The arbiters of American journalistic standards are on our side now, so I suspect that we are fucked.

[1] I jest, of course. “Reading the study”! I crack me up.
[2] The best of them, to be honest, is still pretty bad.



Giles 03.23.05 at 7:28 pm

Be fair – Reynolds just quotes other peoples statistical observations.


P O\'Neill 03.23.05 at 7:36 pm

There was good warning that the right had declared a War on Sampling from the US Census 2000 controversy.


belle waring 03.23.05 at 9:36 pm

dsquared: I’m pretty sure shannon love is actually a she.


Matt Weiner 03.23.05 at 9:50 pm

Belle, I’m pretty sure Shannon is a he. Here is Max Sawicky making that claim (scroll down to “I think I love Shannon Love”), and I’m distressed that I was able to find that so quickly. What bloggy nostalgia that thread is!


Matt Weiner 03.23.05 at 9:51 pm

(Incidentally, this isn’t the machine that I couldn’t post from before, so that problem may not be fixed.)


belle waring 03.23.05 at 10:28 pm

wait…I’m probably wrong if he hasn’t objected by now…


nick 03.24.05 at 12:18 am

What can be said about the Lancet study is that (as S. Love’s comment thread makes clear) it serves as a litmus test of ineptitude with statistics, partisan hackery and logical fallacy. For which we should be thankful, even though it will be remembered, alas, as the ‘debunked Lancet study’ thanks to the peanut gallery.


Tim Lambert 03.24.05 at 12:45 am

In the Max Sawicky thread Matt linked we have Shannon Love writing: “Yet at some point we must ask whether a blinkered indifference to easily available information becomes a kind of moral negligence or a lack of intellectual due diligence.”



john b 03.24.05 at 4:17 am

“myself and Tim Lambert only get involved”?. You may be a statistician, Daniel Davies, but you’re no grammarian.


bad Jim 03.24.05 at 4:51 am

Perhaps the use of “myself” as a variant of the nominative first person pronoun should be tolerated as a Celtic embellishment in the month containing both St. David’s and St. Patrick’s days (although David Horowitz was given some grief over such a solecism).


dsquared 03.24.05 at 5:16 am

Ahh cobblers.


Matthew 03.24.05 at 5:22 am

More to the point, why do people need a scientific, statistical study to show them that massive modern wars (conducted with aerial bombings) kill a lot of people? Have the media euphemisms (“the area was pacified”) got to us?


dsquared 03.24.05 at 6:25 am

The thing that is really annoying me now is that loads and loads of people have got all caught up in trying to criticise the study, started buggering about with things they don’t understand, divided numbers by other numbers that shouldn’t be mixed up, extrapolated their own numbers left right and centre to try and claim “Hey!
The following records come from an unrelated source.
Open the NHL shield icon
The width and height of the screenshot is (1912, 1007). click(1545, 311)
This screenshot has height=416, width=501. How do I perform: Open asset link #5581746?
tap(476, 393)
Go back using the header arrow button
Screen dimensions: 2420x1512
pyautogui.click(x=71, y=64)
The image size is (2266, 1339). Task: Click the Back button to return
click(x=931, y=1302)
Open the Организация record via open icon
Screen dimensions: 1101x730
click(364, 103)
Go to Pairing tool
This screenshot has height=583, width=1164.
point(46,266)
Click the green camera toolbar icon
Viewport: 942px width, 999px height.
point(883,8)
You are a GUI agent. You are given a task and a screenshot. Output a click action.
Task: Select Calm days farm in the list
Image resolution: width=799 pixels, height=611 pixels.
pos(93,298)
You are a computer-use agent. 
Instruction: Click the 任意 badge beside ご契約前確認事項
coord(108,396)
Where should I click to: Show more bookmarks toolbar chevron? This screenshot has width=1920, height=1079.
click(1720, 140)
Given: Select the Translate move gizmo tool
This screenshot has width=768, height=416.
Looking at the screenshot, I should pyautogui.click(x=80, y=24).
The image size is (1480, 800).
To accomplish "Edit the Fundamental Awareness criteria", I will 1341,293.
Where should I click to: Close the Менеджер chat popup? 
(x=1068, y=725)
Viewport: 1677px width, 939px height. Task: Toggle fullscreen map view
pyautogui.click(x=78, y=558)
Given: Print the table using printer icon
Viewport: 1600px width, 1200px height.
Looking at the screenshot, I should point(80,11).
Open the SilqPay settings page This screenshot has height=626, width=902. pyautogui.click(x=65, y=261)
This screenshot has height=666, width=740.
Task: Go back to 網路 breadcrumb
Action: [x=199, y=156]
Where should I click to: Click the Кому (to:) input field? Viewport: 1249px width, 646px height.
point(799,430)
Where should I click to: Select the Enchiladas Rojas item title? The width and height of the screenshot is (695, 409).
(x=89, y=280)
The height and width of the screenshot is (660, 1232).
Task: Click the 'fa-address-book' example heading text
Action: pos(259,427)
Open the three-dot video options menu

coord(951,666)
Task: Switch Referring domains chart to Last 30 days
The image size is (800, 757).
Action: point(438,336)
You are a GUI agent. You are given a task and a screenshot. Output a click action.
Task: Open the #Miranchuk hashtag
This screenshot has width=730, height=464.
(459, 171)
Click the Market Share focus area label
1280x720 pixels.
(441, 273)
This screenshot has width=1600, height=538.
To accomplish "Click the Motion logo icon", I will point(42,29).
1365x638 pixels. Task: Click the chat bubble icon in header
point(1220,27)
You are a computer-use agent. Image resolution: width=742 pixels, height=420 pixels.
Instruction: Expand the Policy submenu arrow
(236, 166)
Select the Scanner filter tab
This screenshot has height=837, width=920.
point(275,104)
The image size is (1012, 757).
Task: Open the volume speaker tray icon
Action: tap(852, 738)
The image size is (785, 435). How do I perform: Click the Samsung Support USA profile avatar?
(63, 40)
This Can’t Be Right!”, and when they finally find themselves in an incoherent mess, they write something blaming the Lancet for “confusing and misleading presentation!”. It’s like shitting on your floor and then complaining that your floor has shit on it.

(UK veterans will note that this tactic was used to great effect by the Telegraph with regard to the Tony Martin Law; confusing people about the existing law and then demanding new legislation because people were confused).


dsquared 03.24.05 at 6:29 am

by the way, one reason why some people are having problems with comments is that our valdication system has adopted a “strictly no nonsense” approach to the deprecated italic and bold HTML tags. You need to use the correct HTML tags to produce italic and bold fonts. If you don’t know what those are, it’s not all that difficult to find out on the Web; I’m not going to say because I quite like the idea of this informal hurdle one has to jump over to post a comment, rather like a literacy test for voting in the Jim Crow South.


Alison 03.24.05 at 6:35 am

“why do people need a scientific, statistical study to show them that wars … kill a lot of people?”

Matthew’s question is what I asked myself. I read that absurd fisking – are they serious? Leaving aside the statistical incompetence, I pick up this impression that the people who were arguing with Daniel think the suggestion that civilians die in wars is a lie, or a trick, which they can expose by their intellectual rectitude.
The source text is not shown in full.